UDP-glucuronic acid decarboxylase 1, or UXS1, is an enzyme involved in synthesizing GAGs. In a first step, with the help of cofactor NAD+, UXS1 catalyses the decarboxylation of UDP-glucuronic acid to produce both the intermediate sugar UDP-4-ketoxylose and bound NADH. In a second step, UXS1 reduces the keto group of the intermediate sugar to produce bound NAD+ and UDP-xylose (uridine diphosphate xylose) - which is vital for producing GAGs. So, NAD+ remains bound to UXS1 and switches between a reduced and an oxidised state depending on the enzyme's activity. Sometimes, the UDP-4-ketoxylose intermediate escapes (!) thus leaving UXS1 twiddling its thumbs, unable to continue its job because its cofactor has been reduced (NADH) and there's nothing to restore it to its oxidised form. UXS1 needs NAD+ to be active.
It so happens that a second enzyme, UDP-D-glucose 4,6-dehydratase (TGDS), which is geographically close to UXS1 in cells, converts UDP-glucose to UDP-4-keto-6-deoxglucose. Now, just like the coin you used to replace the trolley token, UDP-4-keto-6-deoxglucose can act as UXS1's intermediate and oxidise NADH so that UXS1 can complete its cycle and produce UDP-xylose - vital for GAG formation. Why not provide UXS1 with some of its cofactor NAD+, you may wonder? Scientists suggest that it might have to do with the proximity of the two enzymes within cells. Like offering your hand to help your aging mother climb the stairs, if TGDS can lend a helpful hand to UXS1, why not?

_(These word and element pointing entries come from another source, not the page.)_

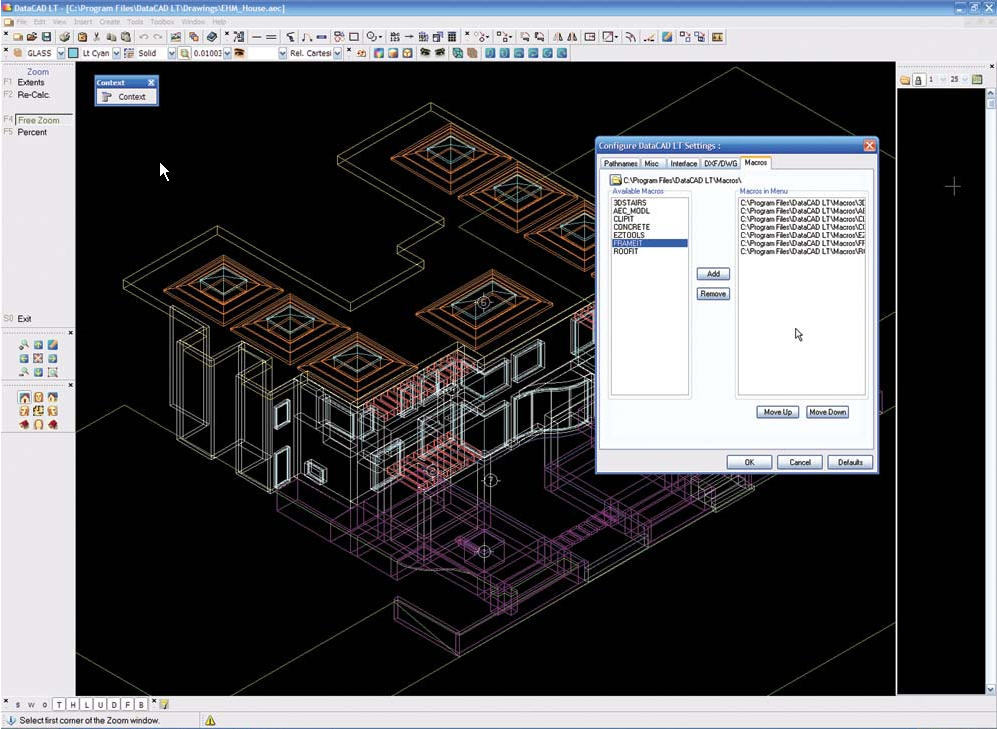Image resolution: width=997 pixels, height=729 pixels.
Task: Click the Add macro button
Action: [x=713, y=274]
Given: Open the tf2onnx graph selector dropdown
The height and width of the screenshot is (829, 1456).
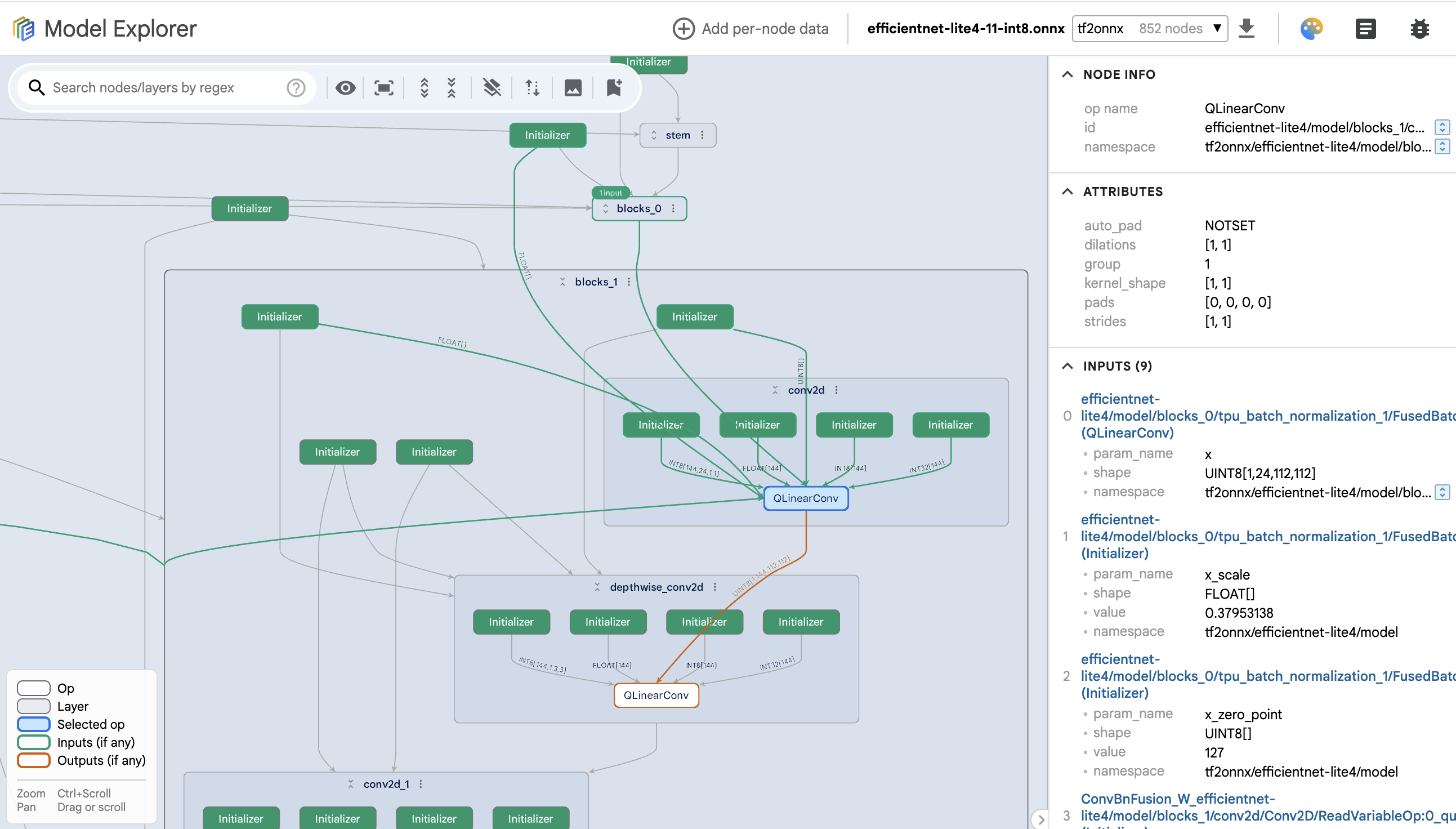Looking at the screenshot, I should pos(1150,29).
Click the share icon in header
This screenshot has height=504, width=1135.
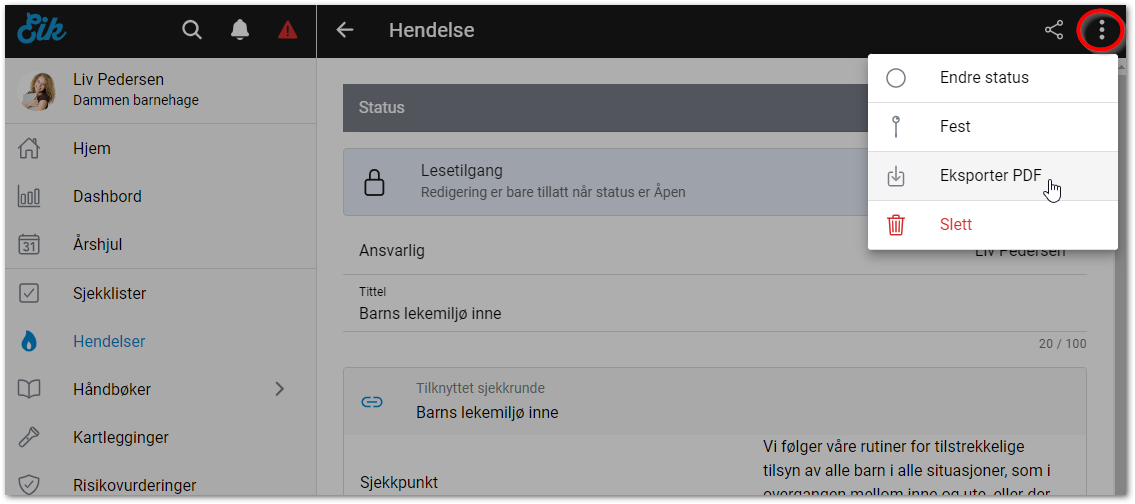coord(1054,30)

UXS1 is thus involved in building the extracellular matrix, specifically by producing GAGs that are vital for an organism's development. UXS1 seems to be dependent on TGDS because, when lacking NAD+, TGDS provides UXS1 with a rescue metabolite. Such circumstances are particularly intriguing for scientists. The notion that a functionally-deficient enzyme could lead to downstream damage is straightforward enough. But what if various metabolites (such as UDP-4-keto-6-deoxglucose) that are produced by our own metabolism, or that come from food we eat or from our microbiota, can mimic enzyme substrates? What if such mimics were the cause of enzyme inactivation and clinical symptoms? It is something for researchers to reflect upon. Alternatively, a greater understanding of substrate mimics, similar to those that occur between TGDS and UXS1, could help in the development of therapeutic approaches to reactivate enzymes whose inactivation is the cause of a disease - such as Catel-Manzke syndrome, a hereditary skeletal disorder precisely caused by TGDS deficiency.